Holy Spirit Glasses

Published by Matt McKeown on

This week’s portion is Ki Tisa which is centered around a character named Betzalel. Commentary on this portion gives us the words “mach shavot”  or “skillful works that he had done”. The idea is that Adonai has given Betzelal particular skills as a craftsman that are to be used in the construction of the mishkan (tabernacle or tent of meeting).

But the word can also mean thoughts and intentions. How do we connect this. Moses says to the people with respect to the building of the mishkan: if your heart compels you to give, whatever gifts you give will be used in the construction. Digressing, people gave so much Moses had to tell them to stop. I have never experienced this in any house of worship!

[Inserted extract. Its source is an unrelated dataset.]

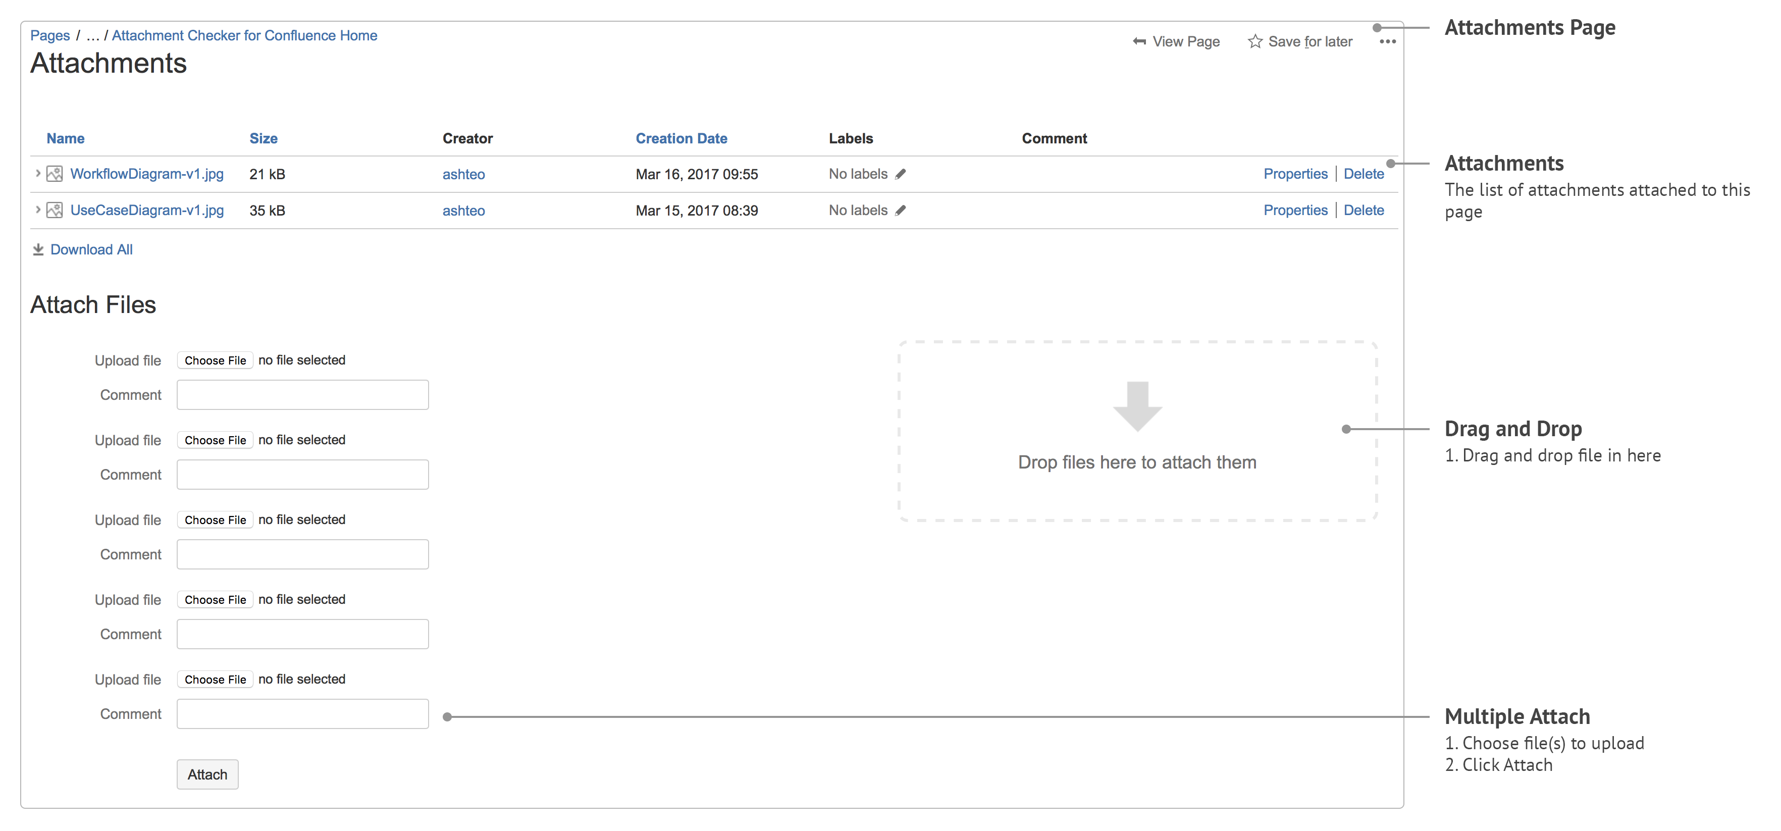
Task: Focus the first Comment text field
Action: click(x=302, y=395)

The commentary tells us that Betzalel was approached by so many givers that the Holy Spirit gave him insight into their thoughts and intentions, into their motives for the giving. Oddly, just last week we were talking about anonymous giving, giving with thought of compensation of praise. And here we are looking at motives for giving. We go on to understand that commentary says that if the motives of the giver were pure, the gifts were used for the holiest objects in the tabernacle. If the motives of the giver were to garner praise, the gifts were put to more humble use; not given a place of honor.

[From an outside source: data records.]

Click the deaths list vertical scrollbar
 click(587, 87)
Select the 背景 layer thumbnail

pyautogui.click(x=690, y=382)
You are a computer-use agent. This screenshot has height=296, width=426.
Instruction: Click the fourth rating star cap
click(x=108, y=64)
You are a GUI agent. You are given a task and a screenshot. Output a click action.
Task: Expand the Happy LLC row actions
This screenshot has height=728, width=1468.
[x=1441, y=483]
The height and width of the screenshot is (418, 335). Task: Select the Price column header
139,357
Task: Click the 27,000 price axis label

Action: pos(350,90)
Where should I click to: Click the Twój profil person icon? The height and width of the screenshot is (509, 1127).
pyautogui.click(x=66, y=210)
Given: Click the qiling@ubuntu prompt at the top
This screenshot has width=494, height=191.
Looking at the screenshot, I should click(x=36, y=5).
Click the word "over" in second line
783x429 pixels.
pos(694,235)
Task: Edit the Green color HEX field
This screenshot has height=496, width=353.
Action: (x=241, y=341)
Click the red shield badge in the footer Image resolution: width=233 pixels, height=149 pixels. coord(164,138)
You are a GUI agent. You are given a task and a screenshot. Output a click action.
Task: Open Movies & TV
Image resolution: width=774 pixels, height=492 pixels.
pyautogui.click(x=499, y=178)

So sometimes the spirit behind the mitzvah we do is as important as the act itself, sometimes I think it doesn’t matter as much. There is a rabbinic debate as whether you should do a mitzvah if your heart is not in it. One rabbi gives the example of feeding the poor – do it whether your heart is in it or not or the person won’t get fed. Another rabbi says what if we don’t feel like saying our prayers? We are commanded to pray and if we just do it, whether we feel like it or not, God will change our heart and we will feel our prayers in our heart.

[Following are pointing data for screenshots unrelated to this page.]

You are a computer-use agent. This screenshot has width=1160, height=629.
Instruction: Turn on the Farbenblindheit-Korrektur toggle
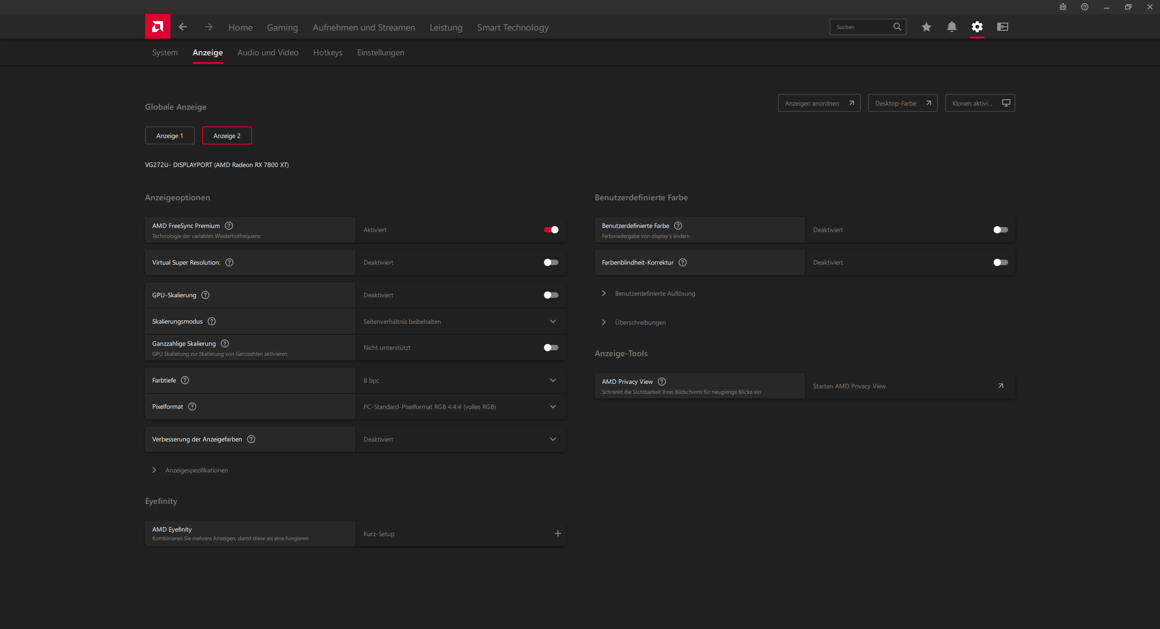point(1000,262)
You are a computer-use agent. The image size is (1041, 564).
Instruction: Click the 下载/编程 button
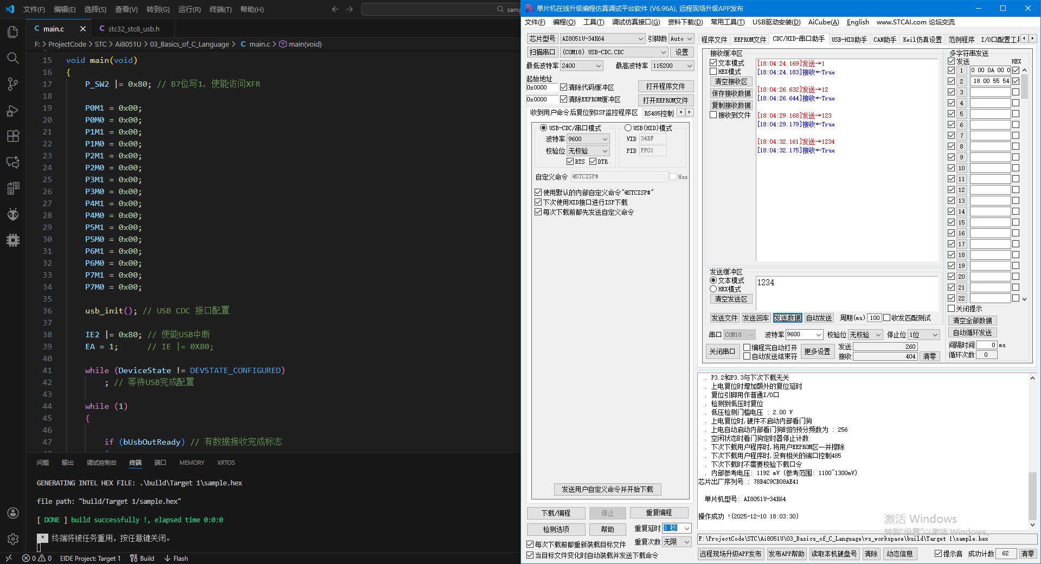556,513
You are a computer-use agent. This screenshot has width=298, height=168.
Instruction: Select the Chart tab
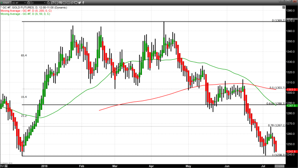point(5,3)
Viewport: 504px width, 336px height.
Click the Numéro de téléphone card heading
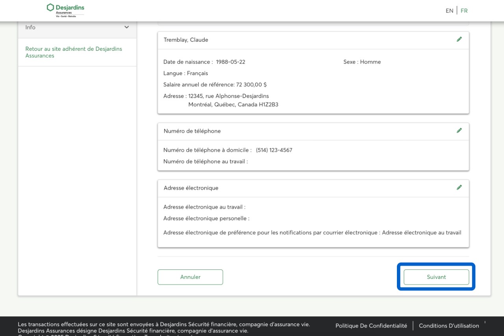coord(192,131)
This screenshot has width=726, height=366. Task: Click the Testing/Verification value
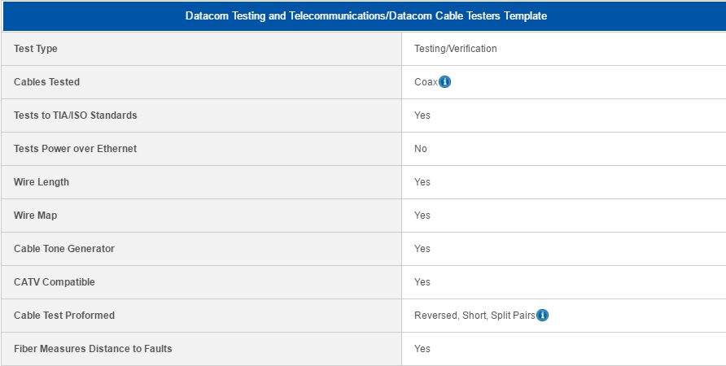pos(455,49)

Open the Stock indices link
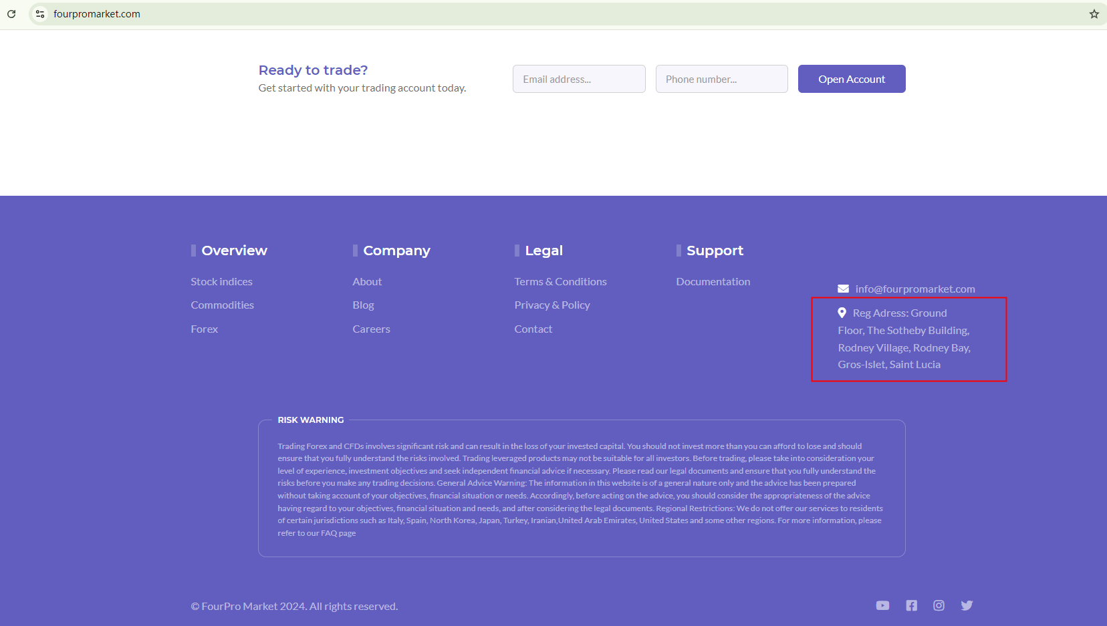221,282
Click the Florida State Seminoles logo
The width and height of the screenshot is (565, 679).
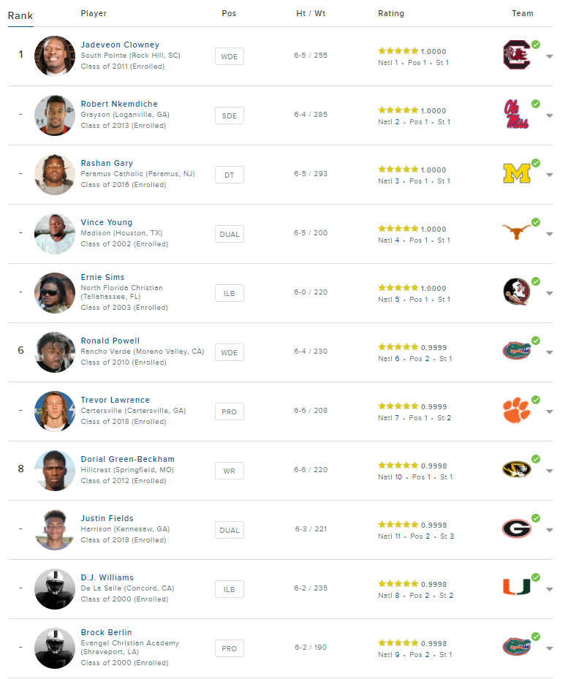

Doing the mitzvah in spite of our weariness is different than doing it for the wrong reasons, for praise or recognition or compensation. Imagine being able to look at someone, in the way Betzalel could and through the agency of the Holy Spirit, see their intentions and thoughts. I don’t think we want to know, we might be disappointed. And if people could see ours, they might be disappointed in us.

THIS WEEK’S CHALLENGE

As you go about doing the mitzvot you are moved to do, God’s work, ask yourself what your motivation is. Do mitzvot in spirit of love.